As I have worked through (in order) the books White Fragility, and Between the World and Me, and There There, and How to Be an Antiracist, I have been thinking about language:

  • How white names have erased other cultures.
  • How shifts in capitalization initially confused me.
  • How hard I tried, as a young feminist, to incorporate gender-neutral language into my writing and daily speech.

And because I made such an effort to replace generic male pronouns with the admittedly awkward “he or she,” I have become more aware of when unconscious bias — the privileges of race, class and sexual orientation that I take for granted — still trips me up with how I use and view language.

Here’s what I am learning:

Lesson 1: Do your homework.

During the uncivil tug of war over whether to call Minneapolis’ largest lake by its original Dakota name or the one that honored racist politician John C. Calhoun, I never bothered to investigate how to pronounce Bde Maka Ska. Instead, wanting to look “woke,” I simply used it.

A friend who lives near the former Lake Calhoun gently corrected me when I referenced ba-DAY-mah-kah-SKA, putting the primary emphasis on the final syllable. The correct pronunciation of what translates into English as White Earth Lake has a flow, emphasizing the second syllable of the second word. Ba-day-mah-KAH-ska.

“But that’s not what the spelling suggests!” I told my friend. No matter. Not my language, not my place. Instead of embarrassing myself further, I found a video online that helped me pronounce the name correctly, and then I practiced. By now, the pronunciation is second nature.

Lesson 2: Fake it till you make it.

The first time I was asked to introduce myself with my pronoun preferences was when I began volunteering for a feminist health organization in January 2018. “Hi, I’m Amy, she/her/hers” sounded awkward at first. Eventually, like “he or she,” it just seemed natural. The practice has also helped me be more cognizant of non-binary people, those who identify as neither female nor male.

I had witnessed the pronoun challenges of my transgender first cousin, who spent some long, hard years transitioning from male to female and who later grew impatient when people made pronoun mistakes — as her parents, my aunt and uncle, sometimes did. My husband once referred to Renae as “he” at a family gathering, watched her stiffen and felt himself want to melt into the floor. Instead he apologized and moved on, acknowledging Renae’s feelings before his own by staying with the conversation. By remaining present, both literally and emotionally.

Lesson 3: Find safe spaces to work things out.

I recently joined a “Dismantling Whiteness” group at work. I seek out people I trust with whom to discuss issues of race and inequity, of power and privilege, of unconscious bias and changing language patterns. Like me, they are white; like me, they are trying. Like me, they sometimes are confused.

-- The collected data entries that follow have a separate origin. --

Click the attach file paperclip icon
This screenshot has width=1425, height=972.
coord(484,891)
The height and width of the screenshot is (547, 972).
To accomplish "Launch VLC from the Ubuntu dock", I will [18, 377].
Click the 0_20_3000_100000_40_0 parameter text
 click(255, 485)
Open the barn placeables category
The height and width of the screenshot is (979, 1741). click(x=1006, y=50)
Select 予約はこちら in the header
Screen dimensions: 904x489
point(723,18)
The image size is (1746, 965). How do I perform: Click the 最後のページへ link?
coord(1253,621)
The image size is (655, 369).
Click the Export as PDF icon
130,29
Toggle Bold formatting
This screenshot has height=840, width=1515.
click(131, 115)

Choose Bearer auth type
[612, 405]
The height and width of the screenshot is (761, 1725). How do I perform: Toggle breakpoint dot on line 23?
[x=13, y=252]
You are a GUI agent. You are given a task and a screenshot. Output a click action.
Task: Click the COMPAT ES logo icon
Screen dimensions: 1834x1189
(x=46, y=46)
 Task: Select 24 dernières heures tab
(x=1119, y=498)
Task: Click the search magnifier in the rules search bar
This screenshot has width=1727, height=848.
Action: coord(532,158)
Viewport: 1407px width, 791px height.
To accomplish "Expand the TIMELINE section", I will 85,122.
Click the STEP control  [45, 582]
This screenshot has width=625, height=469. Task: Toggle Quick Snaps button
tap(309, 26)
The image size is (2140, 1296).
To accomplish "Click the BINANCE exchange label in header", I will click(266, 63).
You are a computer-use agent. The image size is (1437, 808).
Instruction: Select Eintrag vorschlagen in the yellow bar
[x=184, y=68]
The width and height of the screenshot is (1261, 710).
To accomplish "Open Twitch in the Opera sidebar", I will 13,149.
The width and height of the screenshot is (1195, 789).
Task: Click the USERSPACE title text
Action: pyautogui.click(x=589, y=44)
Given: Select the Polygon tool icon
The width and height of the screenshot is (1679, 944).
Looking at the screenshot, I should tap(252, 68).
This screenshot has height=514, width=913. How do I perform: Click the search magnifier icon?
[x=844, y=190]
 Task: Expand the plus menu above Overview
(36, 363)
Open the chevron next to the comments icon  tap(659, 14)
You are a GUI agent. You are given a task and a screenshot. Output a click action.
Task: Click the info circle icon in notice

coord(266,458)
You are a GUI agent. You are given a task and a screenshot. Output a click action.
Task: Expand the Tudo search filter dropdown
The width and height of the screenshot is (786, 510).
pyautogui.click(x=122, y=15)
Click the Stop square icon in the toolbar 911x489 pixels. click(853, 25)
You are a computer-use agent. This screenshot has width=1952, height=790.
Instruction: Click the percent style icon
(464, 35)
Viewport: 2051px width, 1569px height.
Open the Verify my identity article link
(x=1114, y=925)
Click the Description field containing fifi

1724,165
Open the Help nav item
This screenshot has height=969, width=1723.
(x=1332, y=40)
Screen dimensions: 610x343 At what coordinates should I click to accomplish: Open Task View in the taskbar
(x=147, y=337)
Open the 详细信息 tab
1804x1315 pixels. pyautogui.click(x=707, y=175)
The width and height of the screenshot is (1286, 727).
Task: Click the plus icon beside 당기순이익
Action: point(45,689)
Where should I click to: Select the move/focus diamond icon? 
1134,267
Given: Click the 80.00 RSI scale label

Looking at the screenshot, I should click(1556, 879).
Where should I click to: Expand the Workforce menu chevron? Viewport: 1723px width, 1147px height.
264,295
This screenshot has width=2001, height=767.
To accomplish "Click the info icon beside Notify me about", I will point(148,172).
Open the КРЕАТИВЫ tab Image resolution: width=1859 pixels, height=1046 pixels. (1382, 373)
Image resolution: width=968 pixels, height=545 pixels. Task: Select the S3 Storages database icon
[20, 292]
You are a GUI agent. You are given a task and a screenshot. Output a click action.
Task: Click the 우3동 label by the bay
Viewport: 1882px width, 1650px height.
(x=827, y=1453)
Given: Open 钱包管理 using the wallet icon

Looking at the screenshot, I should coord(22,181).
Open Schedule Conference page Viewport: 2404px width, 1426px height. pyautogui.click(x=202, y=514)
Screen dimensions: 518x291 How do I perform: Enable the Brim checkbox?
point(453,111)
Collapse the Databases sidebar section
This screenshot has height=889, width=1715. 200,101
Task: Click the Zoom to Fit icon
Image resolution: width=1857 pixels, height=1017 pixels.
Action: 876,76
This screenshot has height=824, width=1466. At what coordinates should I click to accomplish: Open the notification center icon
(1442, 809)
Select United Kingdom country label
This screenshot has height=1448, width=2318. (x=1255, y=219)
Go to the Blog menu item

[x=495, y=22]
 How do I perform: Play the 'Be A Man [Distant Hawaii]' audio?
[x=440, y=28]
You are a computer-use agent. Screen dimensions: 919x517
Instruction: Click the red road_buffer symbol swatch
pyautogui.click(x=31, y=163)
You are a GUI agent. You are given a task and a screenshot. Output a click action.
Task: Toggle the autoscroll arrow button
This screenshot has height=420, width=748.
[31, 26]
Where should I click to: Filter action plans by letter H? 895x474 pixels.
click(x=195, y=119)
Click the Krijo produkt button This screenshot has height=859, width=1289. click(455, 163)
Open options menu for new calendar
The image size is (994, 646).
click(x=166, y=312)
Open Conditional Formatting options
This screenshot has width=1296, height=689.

As a former editor, I closely followed the decision by prominent media outlets last summer to start capitalizing the word Black again, in the wake of the social upheaval that followed the police killing of George Floyd. Was this a gesture meant to reverse centuries of horrific treatment? Was it intended to help Black people earn some overdue respect? Or was it time to remind whites of our complicity?

A commentary last July in the Washington Post argued a different point of view. If we capitalize only Black, said author and historian Nell Irvin Painter — who herself is Black — then we fail to acknowledge that whiteness is a race, a social construction that for centuries has elevated some people at the expense of others.

I choose, here and elsewhere, not to capitalize white. Not yet. I fear leaving any impression of allegiance to white nationalism or of appearing antagonistic toward social change or of differing with Black people’s right to claim their own identity. I’m just not sure it is my choice to make.

This is why white people are talking. We must figure it out among ourselves. “I feel like such a stumbling white person,” I told a Black colleague last year at a pre-COVID work meeting. She laughed and touched my arm. “Keep on stumbling,” she declared.

Our turn, finally, to have a reckoning with race.